Return the listing in full, word for word.
START Materials provided
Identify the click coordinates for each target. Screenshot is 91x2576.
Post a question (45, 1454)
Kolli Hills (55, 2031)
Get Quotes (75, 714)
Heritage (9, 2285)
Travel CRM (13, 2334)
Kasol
END Materials provided
● **Written answer**:
Identify the click coordinates for each target. Screenshot is 91x2576.
Post a question (45, 1454)
Kolli Hills (55, 2031)
Get Quotes (75, 714)
Heritage (9, 2285)
Travel CRM (13, 2334)
Kasol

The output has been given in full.